WORK TO COMPLETE.
A) From the exome pipeline methods, print the passage that begins with the words containing "Exome Germline Single" and ends with "publication methods section.".
B) According to the exome pipeline methods, which version of BWA mem was used to align the reads?

(STUDY TEXT)

Exome Germline Single Sample v3.1.19 Methods
The following contains a detailed methods description outlining the pipeline’s process, software, and tools that can be modified for a publication methods section.
Detailed Methods
Preprocessing and variant calling was performed using the ExomeGermlineSingleSample 3.1.19 pipeline using Picard 2.26.10, GATK 4.5.0.0, and Samtools 1.11 with default tool parameters unless otherwise specified. All reference files are available in the public Broad References Google Bucket. The pipeline follows GATK Best Practices as previously described (Van der Auwera & O'Connor, 2020) as well as the Functional Equivalence specification (Regier et al., 2018).
Pre-processing and QC
Exome paired-end reads in unmapped BAM (uBAM) format were first scattered to perform QC and alignment in parallel. Quality metrics were calculated using Picard CollectQualityYieldMetrics. uBAMs were converted to FASTQ using Picard SamToFastq and aligned to the Hg38 reference genome using BWA mem 0.7.15 with batch size set using -K 100000000. Metadata from the uBAMs was then merged with the aligned BAMs using Picard MergeBamAlignment with the parameters --SORT_ORDER="unsorted", allowing the data to be grouped by read name for efficient downstream marking of duplicates, and --UNMAP_CONTAMINANT_READS=true, to remove cross-species contamination.

(End STUDY TEXT)
(ENTRIES PROVIDED)

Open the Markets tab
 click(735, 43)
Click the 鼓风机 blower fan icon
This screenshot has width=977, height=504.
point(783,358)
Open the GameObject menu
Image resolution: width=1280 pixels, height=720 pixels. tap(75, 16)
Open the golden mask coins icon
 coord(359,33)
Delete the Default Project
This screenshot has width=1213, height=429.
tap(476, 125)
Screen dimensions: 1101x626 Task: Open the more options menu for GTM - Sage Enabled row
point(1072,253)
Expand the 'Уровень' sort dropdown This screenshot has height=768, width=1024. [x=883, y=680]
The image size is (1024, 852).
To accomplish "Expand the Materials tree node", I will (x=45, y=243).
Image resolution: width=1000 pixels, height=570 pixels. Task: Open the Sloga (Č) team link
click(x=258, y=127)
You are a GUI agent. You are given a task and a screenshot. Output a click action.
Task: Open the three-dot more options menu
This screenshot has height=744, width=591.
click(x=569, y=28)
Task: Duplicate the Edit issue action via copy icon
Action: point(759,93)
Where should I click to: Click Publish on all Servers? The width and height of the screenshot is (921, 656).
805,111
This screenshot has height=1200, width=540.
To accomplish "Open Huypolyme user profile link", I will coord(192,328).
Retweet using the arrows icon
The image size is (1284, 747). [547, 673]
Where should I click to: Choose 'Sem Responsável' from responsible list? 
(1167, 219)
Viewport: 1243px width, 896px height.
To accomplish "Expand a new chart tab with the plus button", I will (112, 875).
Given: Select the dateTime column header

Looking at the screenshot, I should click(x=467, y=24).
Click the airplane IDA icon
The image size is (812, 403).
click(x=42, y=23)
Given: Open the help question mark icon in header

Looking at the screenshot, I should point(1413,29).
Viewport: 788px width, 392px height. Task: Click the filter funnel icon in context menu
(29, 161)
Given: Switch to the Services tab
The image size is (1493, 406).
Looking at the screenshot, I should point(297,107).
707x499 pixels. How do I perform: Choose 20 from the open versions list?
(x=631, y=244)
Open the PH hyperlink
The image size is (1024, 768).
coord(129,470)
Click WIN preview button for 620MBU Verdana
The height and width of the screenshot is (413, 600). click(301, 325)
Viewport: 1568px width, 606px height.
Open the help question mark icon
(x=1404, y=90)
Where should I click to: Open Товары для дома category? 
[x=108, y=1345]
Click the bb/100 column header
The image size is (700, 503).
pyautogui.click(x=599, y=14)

(End ENTRIES PROVIDED)

EXERCISE SOLUTIONS.
A)
Exome Germline Single Sample v3.1.19 Methods
The following contains a detailed methods description outlining the pipeline’s process, software, and tools that can be modified for a publication methods section.

B) BWA mem 0.7.15